Integration is a fundamental concept in calculus used to solve differential equations. When solving a first-order differential equation like \( \frac{dy}{dx} = \frac{1}{x^2} + x \), integration helps find the antiderivative which reverses the differentiation process.
It does this by accumulating a function's rate of change to restore the original function.

• The integral \( \int \frac{1}{x^2} \, dx \) can be rewritten using the power rule for integration as \( \int x^{-2} \, dx \). This results in \(-x^{-1}\) or \(-\frac{1}{x}\).
• The integral \( \int x \, dx \) is straightforward, resulting in \( \frac{x^2}{2} \) by applying the power rule \((n=1)\).

Integration allows us to find the general solution of a differential equation. This solution includes a constant of integration, denoted as \( C \), which is determined later using initial conditions.

An Initial Value Problem (IVP) is a differential equation accompanied by a specific condition called the initial condition. This unique condition defines the value of the function at a particular point.
In our problem, the differential equation \( \frac{dy}{dx} = \frac{1}{x^2} + x \) is paired with the initial condition \( y(2) = 1 \).

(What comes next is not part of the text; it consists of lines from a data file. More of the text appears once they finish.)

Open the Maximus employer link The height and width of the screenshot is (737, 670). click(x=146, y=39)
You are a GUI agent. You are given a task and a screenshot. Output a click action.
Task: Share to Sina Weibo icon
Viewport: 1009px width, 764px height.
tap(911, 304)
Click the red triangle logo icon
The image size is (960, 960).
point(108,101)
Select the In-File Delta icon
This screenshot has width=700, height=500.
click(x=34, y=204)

• The purpose of the initial condition is crucial as it allows us to solve for the constant \( C \) in the general solution.
• Without an initial condition, we would have an infinite number of solutions since \( C \) could take any value.

Thus, the initial value problem (IVP) leads us to a solution that is specific to the given conditions.

When integrating an indefinite integral, the process introduces a term known as the constant of integration, \( C \). This constant represents any possible value that could have been lost during the differentiation step.
In the context of the differential equation \( \frac{dy}{dx} = \frac{1}{x^2} + x \), the integration produces the general solution:

• \( y = -\frac{1}{x} + \frac{x^2}{2} + C \).

The general solution includes \( C \), reflecting that without additional information, the set of solutions is infinite. Thankfully, using initial conditions allows us to determine \( C \) specifically by substituting a known point on the solution curve. In this example, applying the initial condition \( y(2) = 1 \) let us calculate the constant to be \( C = -\frac{1}{2} \).
This specificity facilitates deriving a single, particular solution satisfying both the differential equation and initial condition.

Once we have the general solution from integrating the differential equation, the next step is using the initial condition to find the particular solution. This solution is tailored specifically to the initial condition provided.
The general solution for our exercise is:

• \( y = -\frac{1}{x} + \frac{x^2}{2} + C \).

By substituting the initial condition \( y(2) = 1 \) into the general solution, we found the constant \( C = -\frac{1}{2} \).
Plugging \( C \) back into the equation gives us:

• \( y = -\frac{1}{x} + \frac{x^2}{2} - \frac{1}{2} \).

This particular solution represents the unique function that not only solves the differential equation but also fulfills the initial condition, illustrating the specific behavior of the system described.